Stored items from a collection
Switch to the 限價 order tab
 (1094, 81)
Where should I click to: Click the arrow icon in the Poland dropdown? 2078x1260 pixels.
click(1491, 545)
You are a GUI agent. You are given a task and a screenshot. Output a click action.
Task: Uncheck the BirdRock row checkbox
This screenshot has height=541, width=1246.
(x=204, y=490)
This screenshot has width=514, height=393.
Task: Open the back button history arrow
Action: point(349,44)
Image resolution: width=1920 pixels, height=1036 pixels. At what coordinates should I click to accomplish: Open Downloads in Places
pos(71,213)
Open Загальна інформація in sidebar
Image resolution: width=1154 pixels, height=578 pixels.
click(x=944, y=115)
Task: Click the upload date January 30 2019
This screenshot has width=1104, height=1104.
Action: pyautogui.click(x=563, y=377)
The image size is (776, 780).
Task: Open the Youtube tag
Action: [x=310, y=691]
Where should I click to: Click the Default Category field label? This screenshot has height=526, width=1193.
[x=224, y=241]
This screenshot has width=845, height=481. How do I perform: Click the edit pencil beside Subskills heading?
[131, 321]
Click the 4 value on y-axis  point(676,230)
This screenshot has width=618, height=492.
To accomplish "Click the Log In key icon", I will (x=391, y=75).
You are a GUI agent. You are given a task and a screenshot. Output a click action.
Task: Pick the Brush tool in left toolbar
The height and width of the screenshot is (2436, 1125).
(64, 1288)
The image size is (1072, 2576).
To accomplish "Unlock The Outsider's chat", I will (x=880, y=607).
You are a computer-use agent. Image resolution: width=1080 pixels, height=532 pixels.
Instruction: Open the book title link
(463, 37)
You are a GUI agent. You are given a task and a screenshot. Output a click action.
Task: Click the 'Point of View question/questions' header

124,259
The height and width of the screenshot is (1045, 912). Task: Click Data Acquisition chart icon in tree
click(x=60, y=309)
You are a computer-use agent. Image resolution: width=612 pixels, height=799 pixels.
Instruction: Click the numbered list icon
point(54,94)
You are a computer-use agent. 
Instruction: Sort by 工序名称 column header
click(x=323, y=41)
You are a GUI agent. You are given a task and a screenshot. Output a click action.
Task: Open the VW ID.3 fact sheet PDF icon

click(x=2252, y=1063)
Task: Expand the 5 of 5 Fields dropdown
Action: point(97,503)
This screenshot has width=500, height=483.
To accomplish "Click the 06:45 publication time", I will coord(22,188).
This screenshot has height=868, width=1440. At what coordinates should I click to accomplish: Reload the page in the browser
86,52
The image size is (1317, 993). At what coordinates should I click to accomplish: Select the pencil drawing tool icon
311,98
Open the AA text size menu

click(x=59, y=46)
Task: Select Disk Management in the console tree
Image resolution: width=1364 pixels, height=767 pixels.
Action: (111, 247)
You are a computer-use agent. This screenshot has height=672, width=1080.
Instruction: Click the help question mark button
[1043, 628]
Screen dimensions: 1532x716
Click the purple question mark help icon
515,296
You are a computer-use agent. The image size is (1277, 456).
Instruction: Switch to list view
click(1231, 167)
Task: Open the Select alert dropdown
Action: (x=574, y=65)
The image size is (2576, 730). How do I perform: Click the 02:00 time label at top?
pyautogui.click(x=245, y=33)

[EXERCISE DETAILS]: Set down each line from the line containing "Instruction: Click the help" through the final line of the data, exactly and with nothing added.

[WRITTEN ANSWER]:
Instruction: Click the help question mark button
[1043, 628]
Screen dimensions: 1532x716
Click the purple question mark help icon
515,296
You are a computer-use agent. The image size is (1277, 456).
Instruction: Switch to list view
click(1231, 167)
Task: Open the Select alert dropdown
Action: (x=574, y=65)
The image size is (2576, 730). How do I perform: Click the 02:00 time label at top?
pyautogui.click(x=245, y=33)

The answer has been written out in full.